借金には時効がありますから、5年から10年を過ぎれば借金を返す必要がなくなる可能性はあります。ということは、時効がくるまで逃げていれば借金を返さずにすむのでしょうか?

銀行や消費者金融からの借金をしている場合、時効が成立することはありません。その理由について説明します。

借金の消滅時効

借金の消滅時効は5年と10年がありますが、どこからお金を借りたかによって異なります。

消滅時効5年 銀行、クレジットカード会社、消費者金融、滞納している家賃
消滅時効10年 信用金庫、日本学生支援機構(奨学金)

時効が成立するためには時効援用

時効の期間が過ぎたからといって、自動的に借金が帳消しになるわけではありません。

借金を帳消しにするためには、時効の制度を利用する意思を債権者に伝えなければなりません。これを時効援用といいます。

実務上では、内容証明郵便で時効援用通知書を送付することになります。

消滅時効は中断される

時効の期間が過ぎて援用すれば借金は帳消しになります。

時効が成立するためには、時効までに債権者が何も行わない事(返済請求すら行わない事)が前提条件です。

銀行や消費者金融などの金融機関が返済請求を行わないことなんてありませんから、時効の期間が過ぎることはありません。

時効が振り出しに戻る条件は下記のようなことです。

  1. 債務の承認(債務者が借金の存在を認める、1円でも返済する)
  2. 債権者から返済請求が行われる(裁判を起こす、口頭や郵便で請求する)

1つめの債務の承認は、あなたがひたすら無視すればいいだけです。1円でも返済すれば、その時点で時効は5年後か10年後になってしまいます。
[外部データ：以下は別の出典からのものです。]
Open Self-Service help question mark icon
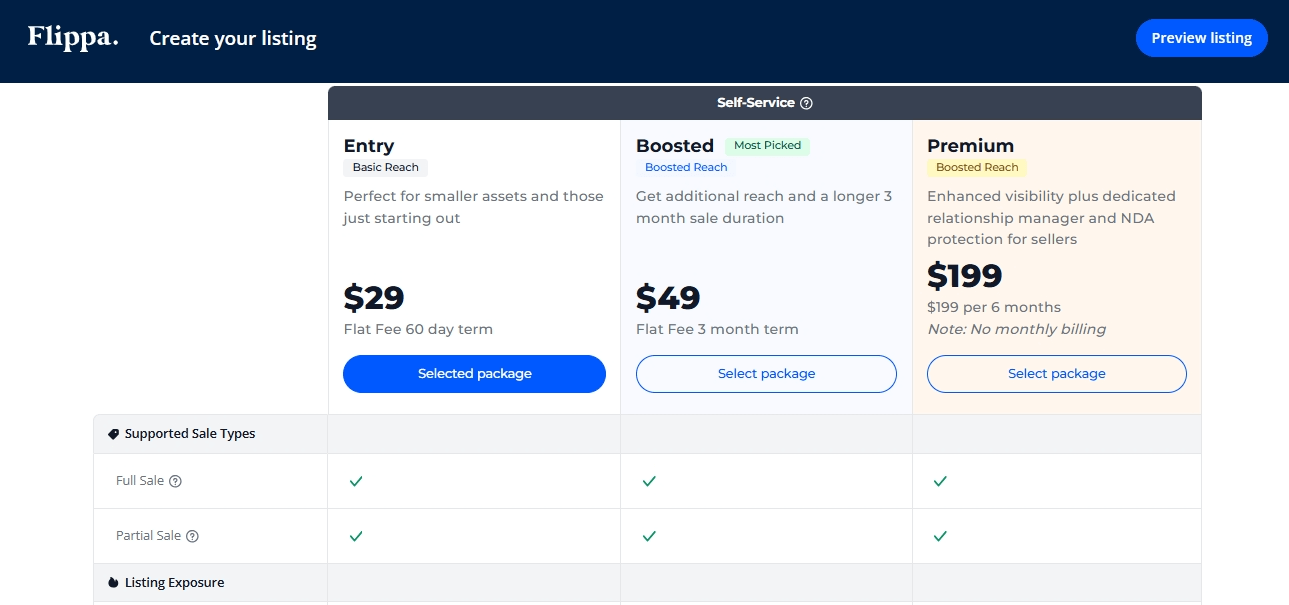This screenshot has width=1289, height=605. tap(807, 103)

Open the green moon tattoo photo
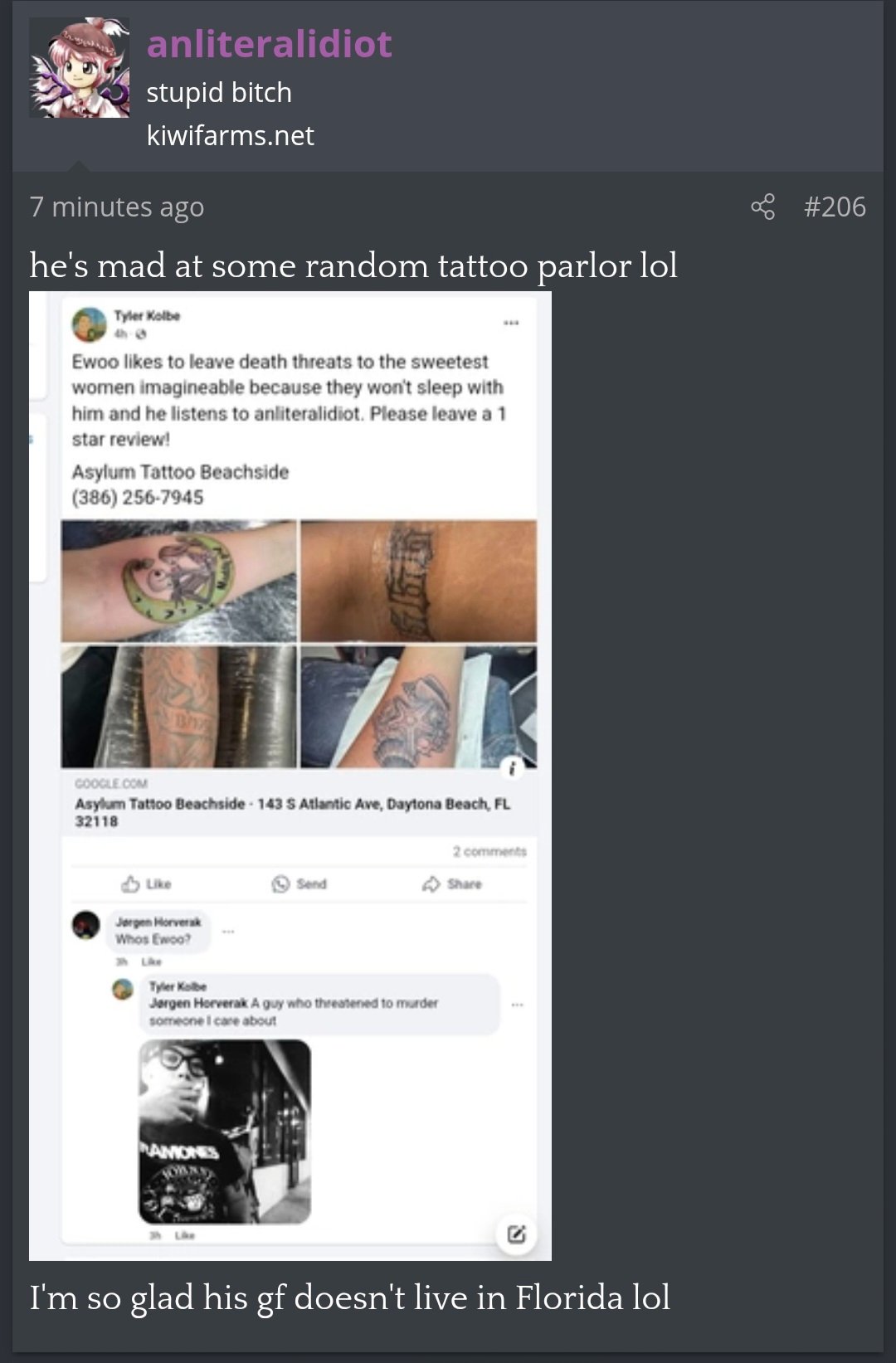point(178,581)
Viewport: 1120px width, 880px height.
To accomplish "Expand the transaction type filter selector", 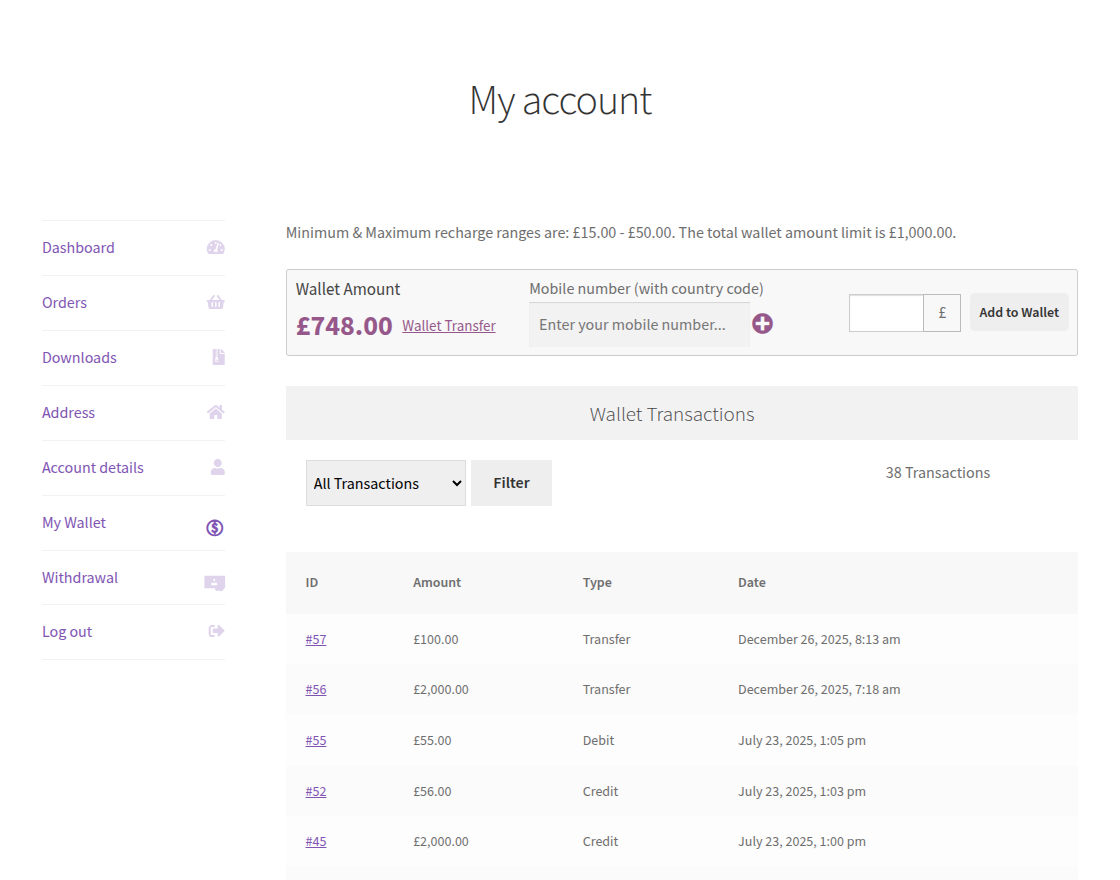I will click(386, 482).
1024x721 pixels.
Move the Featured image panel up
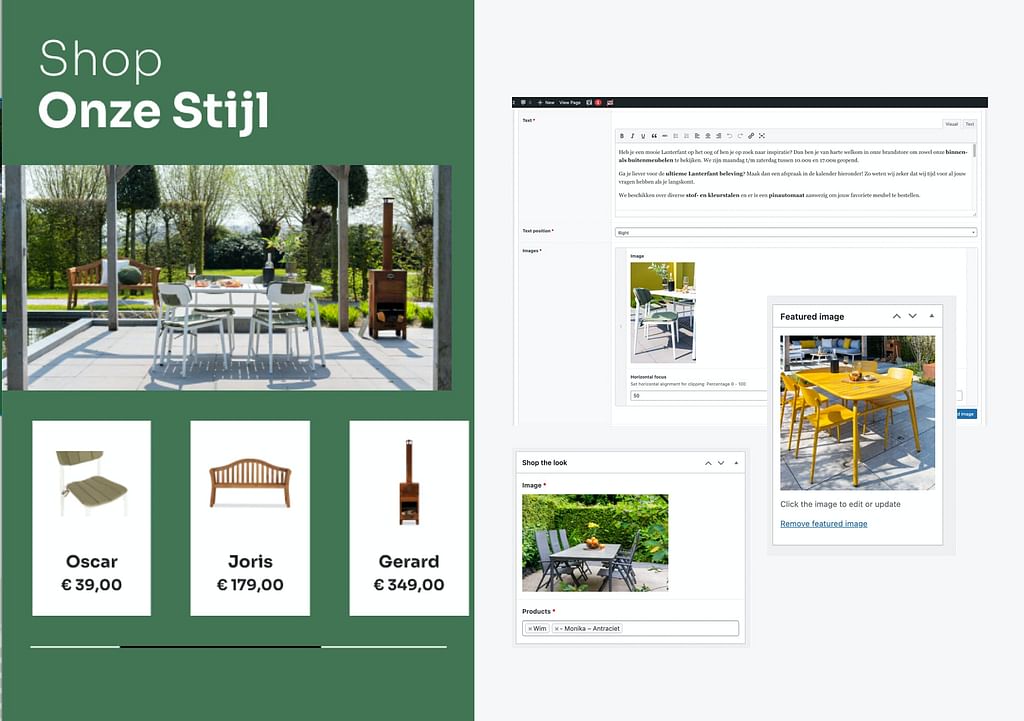coord(896,316)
問題は2つめです。通常の金融機関なら返済請求は必ず行います。一般的な金融機関から借金をしている場合は、時効で借金が帳消しになることはありません。

請求から逃れるために夜逃げをしても無駄です。なぜなら、住所がわからなくても裁判を起こすことは可能だからです。

時効を待つよりも債務整理を行うべき

時効が成立することはありません。時効が成立する可能性があるのは、一般人(親せきや友人など)からお金を借りた場合のみです。

時効を待っている間に利息が増えていき、増えれば増えるほど債務整理の選択肢も減ってしまいます。

早く相談していれば任意整理で対応できたかもしれないのが、自己破産しかなくなってしまうかもしれません。